What the task asks: An exact reproduction of all the entries below is required.

Provided information:
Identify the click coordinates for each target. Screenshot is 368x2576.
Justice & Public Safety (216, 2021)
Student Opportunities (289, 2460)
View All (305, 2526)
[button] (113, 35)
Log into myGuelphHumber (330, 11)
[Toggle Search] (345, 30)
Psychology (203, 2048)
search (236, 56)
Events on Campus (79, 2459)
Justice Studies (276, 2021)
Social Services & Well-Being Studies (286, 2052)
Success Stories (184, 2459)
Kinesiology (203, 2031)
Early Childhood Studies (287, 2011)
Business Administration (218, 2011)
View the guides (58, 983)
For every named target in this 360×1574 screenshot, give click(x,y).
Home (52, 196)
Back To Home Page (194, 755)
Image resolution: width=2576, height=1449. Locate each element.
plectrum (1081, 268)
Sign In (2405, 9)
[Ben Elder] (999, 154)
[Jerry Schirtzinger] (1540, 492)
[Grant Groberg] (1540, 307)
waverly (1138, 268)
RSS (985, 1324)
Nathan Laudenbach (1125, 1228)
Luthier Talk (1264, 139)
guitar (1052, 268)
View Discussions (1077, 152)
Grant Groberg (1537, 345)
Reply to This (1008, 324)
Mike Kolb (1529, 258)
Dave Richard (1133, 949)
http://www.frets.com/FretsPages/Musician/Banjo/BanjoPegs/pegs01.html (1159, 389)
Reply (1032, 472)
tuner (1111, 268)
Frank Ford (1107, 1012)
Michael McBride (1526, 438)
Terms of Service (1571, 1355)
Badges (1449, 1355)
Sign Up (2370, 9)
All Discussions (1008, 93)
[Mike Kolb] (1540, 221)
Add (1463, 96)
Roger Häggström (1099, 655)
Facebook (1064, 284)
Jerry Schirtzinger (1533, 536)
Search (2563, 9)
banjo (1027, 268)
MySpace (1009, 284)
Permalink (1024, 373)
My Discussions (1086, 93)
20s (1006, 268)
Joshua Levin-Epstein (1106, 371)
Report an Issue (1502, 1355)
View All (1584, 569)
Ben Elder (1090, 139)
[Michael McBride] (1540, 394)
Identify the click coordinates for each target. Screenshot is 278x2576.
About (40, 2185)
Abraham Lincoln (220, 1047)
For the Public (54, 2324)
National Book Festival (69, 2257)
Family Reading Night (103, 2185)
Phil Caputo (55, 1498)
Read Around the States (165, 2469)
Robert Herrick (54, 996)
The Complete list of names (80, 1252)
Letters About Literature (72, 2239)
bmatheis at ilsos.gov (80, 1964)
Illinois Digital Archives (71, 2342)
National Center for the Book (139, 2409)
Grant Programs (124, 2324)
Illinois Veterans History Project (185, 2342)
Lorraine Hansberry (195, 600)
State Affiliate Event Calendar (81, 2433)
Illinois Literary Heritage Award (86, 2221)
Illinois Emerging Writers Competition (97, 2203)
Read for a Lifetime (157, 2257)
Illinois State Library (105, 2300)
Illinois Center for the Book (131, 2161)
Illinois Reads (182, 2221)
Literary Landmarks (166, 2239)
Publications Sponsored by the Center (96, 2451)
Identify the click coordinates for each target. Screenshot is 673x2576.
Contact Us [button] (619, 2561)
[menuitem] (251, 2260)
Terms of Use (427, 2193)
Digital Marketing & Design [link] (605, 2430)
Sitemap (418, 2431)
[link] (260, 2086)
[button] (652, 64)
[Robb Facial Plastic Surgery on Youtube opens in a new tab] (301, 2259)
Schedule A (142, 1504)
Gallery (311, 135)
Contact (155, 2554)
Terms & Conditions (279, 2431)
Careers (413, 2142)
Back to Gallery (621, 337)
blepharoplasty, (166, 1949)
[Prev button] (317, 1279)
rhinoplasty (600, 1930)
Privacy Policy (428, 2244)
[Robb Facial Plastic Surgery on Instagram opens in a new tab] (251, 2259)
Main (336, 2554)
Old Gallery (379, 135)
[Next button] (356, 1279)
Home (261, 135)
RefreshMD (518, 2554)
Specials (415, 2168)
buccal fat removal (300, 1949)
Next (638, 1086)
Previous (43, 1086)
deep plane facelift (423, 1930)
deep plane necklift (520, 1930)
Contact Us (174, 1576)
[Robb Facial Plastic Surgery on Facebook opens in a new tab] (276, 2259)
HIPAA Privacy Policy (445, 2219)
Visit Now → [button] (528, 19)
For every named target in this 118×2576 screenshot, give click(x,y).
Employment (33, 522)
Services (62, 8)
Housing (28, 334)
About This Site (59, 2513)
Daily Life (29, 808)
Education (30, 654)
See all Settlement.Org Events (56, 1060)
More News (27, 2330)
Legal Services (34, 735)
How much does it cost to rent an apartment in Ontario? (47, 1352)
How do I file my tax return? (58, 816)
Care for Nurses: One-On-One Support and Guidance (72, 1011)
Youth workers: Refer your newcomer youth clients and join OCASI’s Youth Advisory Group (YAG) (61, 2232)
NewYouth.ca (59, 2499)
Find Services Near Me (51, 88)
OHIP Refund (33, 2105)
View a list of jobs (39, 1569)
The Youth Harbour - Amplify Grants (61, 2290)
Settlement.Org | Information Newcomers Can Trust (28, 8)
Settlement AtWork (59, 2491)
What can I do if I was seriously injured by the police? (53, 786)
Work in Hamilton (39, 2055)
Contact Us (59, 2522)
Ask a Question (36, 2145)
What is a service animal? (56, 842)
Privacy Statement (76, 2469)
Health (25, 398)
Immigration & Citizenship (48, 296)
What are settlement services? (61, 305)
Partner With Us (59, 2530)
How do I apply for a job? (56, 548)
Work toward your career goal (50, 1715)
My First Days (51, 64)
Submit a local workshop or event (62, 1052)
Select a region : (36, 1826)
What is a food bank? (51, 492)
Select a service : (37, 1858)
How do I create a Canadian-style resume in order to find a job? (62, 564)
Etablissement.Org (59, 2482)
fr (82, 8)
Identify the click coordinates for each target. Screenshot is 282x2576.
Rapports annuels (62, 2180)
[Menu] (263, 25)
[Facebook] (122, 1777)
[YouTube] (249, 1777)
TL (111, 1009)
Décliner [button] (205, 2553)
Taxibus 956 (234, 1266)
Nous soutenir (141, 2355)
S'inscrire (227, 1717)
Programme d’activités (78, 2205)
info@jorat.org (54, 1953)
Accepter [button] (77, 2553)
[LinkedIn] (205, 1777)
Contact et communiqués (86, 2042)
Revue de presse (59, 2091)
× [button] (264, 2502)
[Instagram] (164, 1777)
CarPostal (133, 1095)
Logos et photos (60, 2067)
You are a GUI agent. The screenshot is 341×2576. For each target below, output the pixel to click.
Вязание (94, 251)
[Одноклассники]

Worked solution:
Identify the click coordinates for each target. Screenshot is 368x2576.
Justice & Public Safety (216, 2021)
Student Opportunities (289, 2460)
View All (305, 2526)
[button] (113, 35)
Log into myGuelphHumber (330, 11)
[Toggle Search] (345, 30)
Psychology (203, 2048)
search (236, 56)
Events on Campus (79, 2459)
Justice Studies (276, 2021)
Social Services & Well-Being Studies (286, 2052)
Success Stories (184, 2459)
Kinesiology (203, 2031)
Early Childhood Studies (287, 2011)
Business Administration (218, 2011)
View the guides (58, 983)
For every named target in this 360×1574 screenshot, give click(x,y).
Home (52, 196)
Back To Home Page (194, 755)
Image resolution: width=2576, height=1449. Locate each element.
plectrum (1081, 268)
Sign In (2405, 9)
[Ben Elder] (999, 154)
[Jerry Schirtzinger] (1540, 492)
[Grant Groberg] (1540, 307)
waverly (1138, 268)
RSS (985, 1324)
Nathan Laudenbach (1125, 1228)
Luthier Talk (1264, 139)
guitar (1052, 268)
View Discussions (1077, 152)
Grant Groberg (1537, 345)
Reply to This (1008, 324)
Mike Kolb (1529, 258)
Dave Richard (1133, 949)
http://www.frets.com/FretsPages/Musician/Banjo/BanjoPegs/pegs01.html (1159, 389)
Reply (1032, 472)
tuner (1111, 268)
Frank Ford (1107, 1012)
Michael McBride (1526, 438)
Terms of Service (1571, 1355)
Badges (1449, 1355)
Sign Up (2370, 9)
All Discussions (1008, 93)
[Mike Kolb] (1540, 221)
Add (1463, 96)
Roger Häggström (1099, 655)
Facebook (1064, 284)
Jerry Schirtzinger (1533, 536)
Search (2563, 9)
banjo (1027, 268)
MySpace (1009, 284)
Permalink (1024, 373)
My Discussions (1086, 93)
20s (1006, 268)
Joshua Levin-Epstein (1106, 371)
Report an Issue (1502, 1355)
View All (1584, 569)
Ben Elder (1090, 139)
[Michael McBride] (1540, 394)
Identify the click coordinates for each target. Screenshot is 278x2576.
About (40, 2185)
Abraham Lincoln (220, 1047)
For the Public (54, 2324)
National Book Festival (69, 2257)
Family Reading Night (103, 2185)
Phil Caputo (55, 1498)
Read Around the States (165, 2469)
Robert Herrick (54, 996)
The Complete list of names (80, 1252)
Letters About Literature (72, 2239)
bmatheis at ilsos.gov (80, 1964)
Illinois Digital Archives (71, 2342)
National Center for the Book (139, 2409)
Grant Programs (124, 2324)
Illinois Veterans History Project (185, 2342)
Lorraine Hansberry (195, 600)
State Affiliate Event Calendar (81, 2433)
Illinois Literary Heritage Award (86, 2221)
Illinois Emerging Writers Competition (97, 2203)
Read for a Lifetime (157, 2257)
Illinois State Library (105, 2300)
Illinois Center for the Book (131, 2161)
Illinois Reads (182, 2221)
Literary Landmarks (166, 2239)
Publications Sponsored by the Center (96, 2451)
Identify the click coordinates for each target. Screenshot is 673x2576.
Contact Us [button] (619, 2561)
[menuitem] (251, 2260)
Terms of Use (427, 2193)
Digital Marketing & Design [link] (605, 2430)
Sitemap (418, 2431)
[link] (260, 2086)
[button] (652, 64)
[Robb Facial Plastic Surgery on Youtube opens in a new tab] (301, 2259)
Schedule A (142, 1504)
Gallery (311, 135)
Contact (155, 2554)
Terms & Conditions (279, 2431)
Careers (413, 2142)
Back to Gallery (621, 337)
blepharoplasty, (166, 1949)
[Prev button] (317, 1279)
rhinoplasty (600, 1930)
Privacy Policy (428, 2244)
[Robb Facial Plastic Surgery on Instagram opens in a new tab] (251, 2259)
Main (336, 2554)
Old Gallery (379, 135)
[Next button] (356, 1279)
Home (261, 135)
RefreshMD (518, 2554)
Specials (415, 2168)
buccal fat removal (300, 1949)
Next (638, 1086)
Previous (43, 1086)
deep plane facelift (423, 1930)
deep plane necklift (520, 1930)
Contact Us (174, 1576)
[Robb Facial Plastic Surgery on Facebook opens in a new tab] (276, 2259)
HIPAA Privacy Policy (445, 2219)
Visit Now → [button] (528, 19)
For every named target in this 118×2576 screenshot, give click(x,y).
Employment (33, 522)
Services (62, 8)
Housing (28, 334)
About This Site (59, 2513)
Daily Life (29, 808)
Education (30, 654)
See all Settlement.Org Events (56, 1060)
More News (27, 2330)
Legal Services (34, 735)
How much does it cost to rent an apartment in Ontario? (47, 1352)
How do I file my tax return? (58, 816)
Care for Nurses: One-On-One Support and Guidance (72, 1011)
Youth workers: Refer your newcomer youth clients and join OCASI’s Youth Advisory Group (YAG) (61, 2232)
NewYouth.ca (59, 2499)
Find Services Near Me (51, 88)
OHIP Refund (33, 2105)
View a list of jobs (39, 1569)
The Youth Harbour - Amplify Grants (61, 2290)
Settlement.Org | Information Newcomers Can Trust (28, 8)
Settlement AtWork (59, 2491)
What can I do if I was seriously injured by the police? (53, 786)
Work in Hamilton (39, 2055)
Contact Us (59, 2522)
Ask a Question (36, 2145)
What is a service animal? (56, 842)
Privacy Statement (76, 2469)
Health (25, 398)
Immigration & Citizenship (48, 296)
What are settlement services? (61, 305)
Partner With Us (59, 2530)
How do I apply for a job? (56, 548)
Work toward your career goal (50, 1715)
My First Days (51, 64)
Submit a local workshop or event (62, 1052)
Select a region : (36, 1826)
What is a food bank? (51, 492)
Select a service : (37, 1858)
How do I create a Canadian-style resume in order to find a job? (62, 564)
Etablissement.Org (59, 2482)
fr (82, 8)
Identify the click coordinates for each target. Screenshot is 282x2576.
Rapports annuels (62, 2180)
[Menu] (263, 25)
[Facebook] (122, 1777)
[YouTube] (249, 1777)
TL (111, 1009)
Décliner [button] (205, 2553)
Taxibus 956 (234, 1266)
Nous soutenir (141, 2355)
S'inscrire (227, 1717)
Programme d’activités (78, 2205)
info@jorat.org (54, 1953)
Accepter [button] (77, 2553)
[LinkedIn] (205, 1777)
Contact et communiqués (86, 2042)
Revue de presse (59, 2091)
× [button] (264, 2502)
[Instagram] (164, 1777)
CarPostal (133, 1095)
Logos et photos (60, 2067)
You are a GUI agent. The screenshot is 341×2576. For each target below, output the pixel to click.
Вязание (94, 251)
[Одноклассники]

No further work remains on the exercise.